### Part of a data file
_ _ _ _ _ _ _

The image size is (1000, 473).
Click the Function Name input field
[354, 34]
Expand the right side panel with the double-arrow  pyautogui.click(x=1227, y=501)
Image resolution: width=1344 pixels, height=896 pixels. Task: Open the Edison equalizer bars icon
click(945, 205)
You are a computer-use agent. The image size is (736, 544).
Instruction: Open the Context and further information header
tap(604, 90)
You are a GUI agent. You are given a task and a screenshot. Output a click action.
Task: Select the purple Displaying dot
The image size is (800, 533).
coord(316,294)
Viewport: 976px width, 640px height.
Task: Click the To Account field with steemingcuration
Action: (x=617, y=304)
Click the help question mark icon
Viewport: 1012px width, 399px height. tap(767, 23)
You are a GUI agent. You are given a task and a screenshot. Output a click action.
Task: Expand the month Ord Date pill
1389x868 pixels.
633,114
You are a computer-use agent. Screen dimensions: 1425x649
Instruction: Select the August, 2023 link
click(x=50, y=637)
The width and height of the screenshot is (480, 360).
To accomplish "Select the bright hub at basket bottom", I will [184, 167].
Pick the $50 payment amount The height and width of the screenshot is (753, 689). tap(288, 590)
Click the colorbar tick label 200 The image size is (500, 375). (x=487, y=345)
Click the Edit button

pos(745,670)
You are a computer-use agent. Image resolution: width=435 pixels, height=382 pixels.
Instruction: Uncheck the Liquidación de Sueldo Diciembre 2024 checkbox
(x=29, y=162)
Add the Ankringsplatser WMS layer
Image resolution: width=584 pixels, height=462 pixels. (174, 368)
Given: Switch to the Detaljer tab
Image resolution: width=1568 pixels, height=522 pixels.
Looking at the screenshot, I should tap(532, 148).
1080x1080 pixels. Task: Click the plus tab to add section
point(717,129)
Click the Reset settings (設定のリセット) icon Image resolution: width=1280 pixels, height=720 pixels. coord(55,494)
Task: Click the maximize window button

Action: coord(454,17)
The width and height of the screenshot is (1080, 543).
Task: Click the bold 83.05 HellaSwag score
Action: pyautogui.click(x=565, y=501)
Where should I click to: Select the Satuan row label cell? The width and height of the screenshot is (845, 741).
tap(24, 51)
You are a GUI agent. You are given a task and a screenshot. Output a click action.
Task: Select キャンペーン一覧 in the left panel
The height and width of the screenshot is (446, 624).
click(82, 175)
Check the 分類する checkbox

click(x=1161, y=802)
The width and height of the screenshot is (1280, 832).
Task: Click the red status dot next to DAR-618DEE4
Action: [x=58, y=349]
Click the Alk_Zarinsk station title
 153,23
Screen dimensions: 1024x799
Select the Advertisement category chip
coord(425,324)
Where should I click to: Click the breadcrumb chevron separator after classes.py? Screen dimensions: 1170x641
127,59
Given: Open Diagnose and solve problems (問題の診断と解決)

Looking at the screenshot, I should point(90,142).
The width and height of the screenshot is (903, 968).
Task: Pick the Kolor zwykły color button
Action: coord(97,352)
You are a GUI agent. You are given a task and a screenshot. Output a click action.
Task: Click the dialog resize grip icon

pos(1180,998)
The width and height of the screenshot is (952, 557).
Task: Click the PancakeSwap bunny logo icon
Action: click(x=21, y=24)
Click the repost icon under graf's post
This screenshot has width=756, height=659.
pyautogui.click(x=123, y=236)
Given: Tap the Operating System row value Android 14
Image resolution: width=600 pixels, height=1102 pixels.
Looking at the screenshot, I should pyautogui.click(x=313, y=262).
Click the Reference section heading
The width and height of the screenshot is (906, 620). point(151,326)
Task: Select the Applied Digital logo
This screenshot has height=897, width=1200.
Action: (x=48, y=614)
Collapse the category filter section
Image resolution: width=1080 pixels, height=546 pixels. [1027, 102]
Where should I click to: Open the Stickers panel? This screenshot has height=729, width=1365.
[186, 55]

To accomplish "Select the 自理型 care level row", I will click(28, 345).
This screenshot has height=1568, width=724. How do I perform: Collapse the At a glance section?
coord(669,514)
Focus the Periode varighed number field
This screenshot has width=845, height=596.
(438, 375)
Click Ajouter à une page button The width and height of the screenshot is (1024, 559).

_ _ _ _ _ _ _

### PROBLEM STATEMENT
Change every "GUI agent" in these lines to "interface agent" and write the lines out again with nothing else altered.

### ANSWER TO THE EXERCISE
The image size is (1000, 473).
Click the Function Name input field
[354, 34]
Expand the right side panel with the double-arrow  pyautogui.click(x=1227, y=501)
Image resolution: width=1344 pixels, height=896 pixels. Task: Open the Edison equalizer bars icon
click(945, 205)
You are a computer-use agent. The image size is (736, 544).
Instruction: Open the Context and further information header
tap(604, 90)
You are a interface agent. You are given a task and a screenshot. Output a click action.
Task: Select the purple Displaying dot
The image size is (800, 533).
coord(316,294)
Viewport: 976px width, 640px height.
Task: Click the To Account field with steemingcuration
Action: (x=617, y=304)
Click the help question mark icon
Viewport: 1012px width, 399px height. tap(767, 23)
You are a interface agent. You are given a task and a screenshot. Output a click action.
Task: Expand the month Ord Date pill
1389x868 pixels.
633,114
You are a computer-use agent. Screen dimensions: 1425x649
Instruction: Select the August, 2023 link
click(x=50, y=637)
The width and height of the screenshot is (480, 360).
To accomplish "Select the bright hub at basket bottom", I will [184, 167].
Pick the $50 payment amount The height and width of the screenshot is (753, 689). tap(288, 590)
Click the colorbar tick label 200 The image size is (500, 375). (x=487, y=345)
Click the Edit button

pos(745,670)
You are a computer-use agent. Image resolution: width=435 pixels, height=382 pixels.
Instruction: Uncheck the Liquidación de Sueldo Diciembre 2024 checkbox
(x=29, y=162)
Add the Ankringsplatser WMS layer
Image resolution: width=584 pixels, height=462 pixels. (174, 368)
Given: Switch to the Detaljer tab
Image resolution: width=1568 pixels, height=522 pixels.
Looking at the screenshot, I should tap(532, 148).
1080x1080 pixels. Task: Click the plus tab to add section
point(717,129)
Click the Reset settings (設定のリセット) icon Image resolution: width=1280 pixels, height=720 pixels. coord(55,494)
Task: Click the maximize window button

Action: coord(454,17)
The width and height of the screenshot is (1080, 543).
Task: Click the bold 83.05 HellaSwag score
Action: pyautogui.click(x=565, y=501)
Where should I click to: Select the Satuan row label cell? The width and height of the screenshot is (845, 741).
tap(24, 51)
You are a interface agent. You are given a task and a screenshot. Output a click action.
Task: Select キャンペーン一覧 in the left panel
The height and width of the screenshot is (446, 624).
click(82, 175)
Check the 分類する checkbox

click(x=1161, y=802)
The width and height of the screenshot is (1280, 832).
Task: Click the red status dot next to DAR-618DEE4
Action: [x=58, y=349]
Click the Alk_Zarinsk station title
 153,23
Screen dimensions: 1024x799
Select the Advertisement category chip
coord(425,324)
Where should I click to: Click the breadcrumb chevron separator after classes.py? Screen dimensions: 1170x641
127,59
Given: Open Diagnose and solve problems (問題の診断と解決)

Looking at the screenshot, I should point(90,142).
The width and height of the screenshot is (903, 968).
Task: Pick the Kolor zwykły color button
Action: coord(97,352)
You are a interface agent. You are given a task and a screenshot. Output a click action.
Task: Click the dialog resize grip icon

pos(1180,998)
The width and height of the screenshot is (952, 557).
Task: Click the PancakeSwap bunny logo icon
Action: click(x=21, y=24)
Click the repost icon under graf's post
This screenshot has width=756, height=659.
pyautogui.click(x=123, y=236)
Given: Tap the Operating System row value Android 14
Image resolution: width=600 pixels, height=1102 pixels.
Looking at the screenshot, I should pyautogui.click(x=313, y=262).
Click the Reference section heading
The width and height of the screenshot is (906, 620). point(151,326)
Task: Select the Applied Digital logo
This screenshot has height=897, width=1200.
Action: (x=48, y=614)
Collapse the category filter section
Image resolution: width=1080 pixels, height=546 pixels. [1027, 102]
Where should I click to: Open the Stickers panel? This screenshot has height=729, width=1365.
[186, 55]

To accomplish "Select the 自理型 care level row", I will click(28, 345).
This screenshot has height=1568, width=724. How do I perform: Collapse the At a glance section?
coord(669,514)
Focus the Periode varighed number field
This screenshot has width=845, height=596.
(438, 375)
Click Ajouter à une page button The width and height of the screenshot is (1024, 559).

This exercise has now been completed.